Taylor also recommends the Mopsy's Kalua Pork pizza — hardwood smoked free-range pork shoulder, house made organic mango BBQ sauce, organic red onions, fresh pineapple, Happy Days Farm goat cheese, premium whole milk mozzarella, Asiago cheese and a blend of organic herbs.

While Creekbread's wood-fired, clay oven pizzas are certainly their trademark, Taylor recommends the No Boundaries salad as well.

"It's organic red leaf and green leaf lettuce, tossed with our house made raspberry vinaigrette," he said. "We've got hot potatoes, warmed up in the oven, and then we've got red pepper mushrooms, sundried tomato, pineapple, red pepper, carrots and seaweed, sprinkled with sesame seed. It's absolutely phenomenal."

In the summer, some of the restaurant's vegetables are sourced from its own garden out back.

Other ingredients are also sourced locally from places like Across the Creek, North Arm Farm and Shaw Creek.

"We try to do as local as possible," Taylor says.

"The summer is the best time because everything is at its peak. It's really awesome to be so close to a lot of farmland, because a lot of great produce comes out of it."

While the food is certainly an appealing draw, Taylor says there's also something about the atmosphere of the place that keeps people coming back.

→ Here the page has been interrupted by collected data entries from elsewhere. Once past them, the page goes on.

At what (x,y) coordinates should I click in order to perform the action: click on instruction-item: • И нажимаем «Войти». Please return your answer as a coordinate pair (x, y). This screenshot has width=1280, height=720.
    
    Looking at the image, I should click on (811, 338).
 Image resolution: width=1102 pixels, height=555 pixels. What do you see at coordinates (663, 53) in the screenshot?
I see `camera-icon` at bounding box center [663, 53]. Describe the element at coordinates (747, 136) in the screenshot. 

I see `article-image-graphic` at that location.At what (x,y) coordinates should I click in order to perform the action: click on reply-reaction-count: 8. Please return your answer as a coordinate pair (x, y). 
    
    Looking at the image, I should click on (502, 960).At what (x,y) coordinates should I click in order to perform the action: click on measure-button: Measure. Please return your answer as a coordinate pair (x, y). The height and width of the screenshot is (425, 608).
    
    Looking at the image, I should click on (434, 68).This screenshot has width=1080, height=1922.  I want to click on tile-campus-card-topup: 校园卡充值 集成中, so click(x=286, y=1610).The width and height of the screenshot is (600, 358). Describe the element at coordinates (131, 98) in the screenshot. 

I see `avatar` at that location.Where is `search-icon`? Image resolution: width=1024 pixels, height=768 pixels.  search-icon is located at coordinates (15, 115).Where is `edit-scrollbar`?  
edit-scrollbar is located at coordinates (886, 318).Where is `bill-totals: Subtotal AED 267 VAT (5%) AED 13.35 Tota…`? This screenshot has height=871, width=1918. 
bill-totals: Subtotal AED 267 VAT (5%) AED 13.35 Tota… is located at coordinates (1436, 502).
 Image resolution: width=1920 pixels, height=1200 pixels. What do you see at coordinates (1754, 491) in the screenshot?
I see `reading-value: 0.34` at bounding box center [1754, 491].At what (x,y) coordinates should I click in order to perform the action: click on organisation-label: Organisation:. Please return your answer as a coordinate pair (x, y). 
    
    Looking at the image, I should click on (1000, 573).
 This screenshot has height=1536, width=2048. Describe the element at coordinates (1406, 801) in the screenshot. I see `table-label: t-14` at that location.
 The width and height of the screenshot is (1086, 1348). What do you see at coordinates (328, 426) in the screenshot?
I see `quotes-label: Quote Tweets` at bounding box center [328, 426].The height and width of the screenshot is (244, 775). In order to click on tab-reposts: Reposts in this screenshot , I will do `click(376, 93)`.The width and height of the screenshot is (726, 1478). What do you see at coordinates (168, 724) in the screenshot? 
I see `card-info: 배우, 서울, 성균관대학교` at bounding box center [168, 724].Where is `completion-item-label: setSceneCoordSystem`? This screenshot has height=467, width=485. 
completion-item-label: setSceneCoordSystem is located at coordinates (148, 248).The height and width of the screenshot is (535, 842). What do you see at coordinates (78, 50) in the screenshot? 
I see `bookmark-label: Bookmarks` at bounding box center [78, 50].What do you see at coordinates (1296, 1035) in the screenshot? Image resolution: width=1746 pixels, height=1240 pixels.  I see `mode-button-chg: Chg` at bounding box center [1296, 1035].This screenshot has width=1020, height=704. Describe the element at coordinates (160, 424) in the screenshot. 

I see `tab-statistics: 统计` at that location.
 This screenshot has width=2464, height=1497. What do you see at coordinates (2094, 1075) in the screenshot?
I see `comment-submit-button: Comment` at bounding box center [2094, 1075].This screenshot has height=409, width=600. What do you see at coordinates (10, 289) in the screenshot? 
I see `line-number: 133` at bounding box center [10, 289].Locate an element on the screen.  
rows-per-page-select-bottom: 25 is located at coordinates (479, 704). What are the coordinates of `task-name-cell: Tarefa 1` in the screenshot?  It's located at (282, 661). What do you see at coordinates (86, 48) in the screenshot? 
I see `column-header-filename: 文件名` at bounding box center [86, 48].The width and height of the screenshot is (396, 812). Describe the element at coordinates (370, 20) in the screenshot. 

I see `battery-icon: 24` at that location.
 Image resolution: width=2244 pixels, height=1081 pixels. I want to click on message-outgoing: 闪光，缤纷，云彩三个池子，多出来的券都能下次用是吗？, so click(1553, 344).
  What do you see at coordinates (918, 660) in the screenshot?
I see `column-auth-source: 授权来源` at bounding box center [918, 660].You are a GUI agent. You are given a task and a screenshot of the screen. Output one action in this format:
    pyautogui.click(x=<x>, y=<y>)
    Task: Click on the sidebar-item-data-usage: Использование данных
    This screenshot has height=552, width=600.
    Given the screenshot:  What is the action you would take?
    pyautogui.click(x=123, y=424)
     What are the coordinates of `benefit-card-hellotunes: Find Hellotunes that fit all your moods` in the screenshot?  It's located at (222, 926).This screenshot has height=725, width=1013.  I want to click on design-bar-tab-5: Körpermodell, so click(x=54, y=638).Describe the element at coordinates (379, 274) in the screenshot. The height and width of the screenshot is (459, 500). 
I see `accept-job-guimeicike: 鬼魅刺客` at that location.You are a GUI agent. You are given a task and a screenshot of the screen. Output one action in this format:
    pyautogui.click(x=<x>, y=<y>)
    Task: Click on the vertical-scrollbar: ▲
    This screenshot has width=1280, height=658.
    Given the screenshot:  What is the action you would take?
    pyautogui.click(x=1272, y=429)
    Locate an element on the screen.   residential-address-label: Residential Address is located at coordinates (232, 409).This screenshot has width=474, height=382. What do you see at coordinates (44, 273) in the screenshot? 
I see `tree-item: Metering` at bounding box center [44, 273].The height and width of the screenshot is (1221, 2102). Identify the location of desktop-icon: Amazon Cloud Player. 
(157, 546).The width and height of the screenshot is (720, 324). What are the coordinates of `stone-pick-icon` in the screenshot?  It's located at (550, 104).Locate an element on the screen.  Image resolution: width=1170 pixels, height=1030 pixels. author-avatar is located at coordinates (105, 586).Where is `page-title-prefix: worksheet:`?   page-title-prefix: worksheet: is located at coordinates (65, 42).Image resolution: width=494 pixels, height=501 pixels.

"I think it's because everyone who works here, we're like a big family. Super relaxed, chill vibe, easy going," Taylor says.

Creekbread has also become a favourite for community fundraisers — the day after our talk, the restaurant hosted a benefit for those who lost their things or were displaced in the Aug. 28 fire at Tamarisk Estates on Alta Lake Road.

"We do everything from helping people with cancer, helping charities, whatever it may be," Taylor says. "We're constantly trying to do our best to help the community out."

The Creekbread mantra is displayed proudly on the kitchen wall, Taylor says, gesturing to a wall hanging behind the pizza preparation station that says simply: Food is Love.

"That's a big part of what we do," he says, pointing out the other hand-painted artworks decorating the walls, or the building's general chalet vibe.

"It's a lot of fun, especially in the winter when the mountain is open. You can come in off the mountain, have a pizza, warm up by the fire, have a beer or a cocktail or whatever it may be and just hang out, have fun. This is not a place to be intimidated."


Pemberton potato pie with bacon


  • 1 cup organic rosemary cream sauce (see recipe below)
  • Organic baby spinach — a handful
  • Oven-roasted organic garlic — a pinch
  • 1 1/2 cups whole milk mozzarella, grated
  • Pemberton potatoes — a handful, sliced
  • 1/2 cup Danish fontina cheese, grated
  • 1 cup nitrate-free applewood smoked bacon, cooked and chopped into small slices
  • Asiago cheese and your favourite herb mix – a pinch of each

Rosemary cream sauce

  • 3 tsp extra virgin olive oil
  • 1/4 cup shallots, minced
  • 8 Tbsp garlic, minced
  • 1/2 cup white wine
  • 3 tsp rosemary, minced
  • 5 cups heavy cream
  • 6 Tbsp Asiago cheese
  • salt and pepper to taste


Heat oil over medium heat then add shallots, garlic and rosemary. Stir frequently. Add the wine and bring to a boil until it is reduced by half. Add the cream and simmer until it thickens. It will take about 15 minutes. Strain the sauce and add cheese. Let cool before using.

To make the pizza

Start with a 16-ounce piece of dough and stretch it out to roughly 40 to 42 centimetres.

Add a drizzle of garlic oil to the base, then spread one full cup of rosemary cream sauce around the entire base of your pizza dough. Add a pinch of oven-roasted garlic, a handful of organic baby spinach, the grated mozzarella, a handful of sliced cooked Pemberton potatoes, the Danish fontina cheese, the apple wood smoked bacon and a pinch of Asiago cheese and herb mixture.

Cook your pizza for roughly five to 10 minutes, or until there is a nice golden crisp on the crust and base. Enjoy!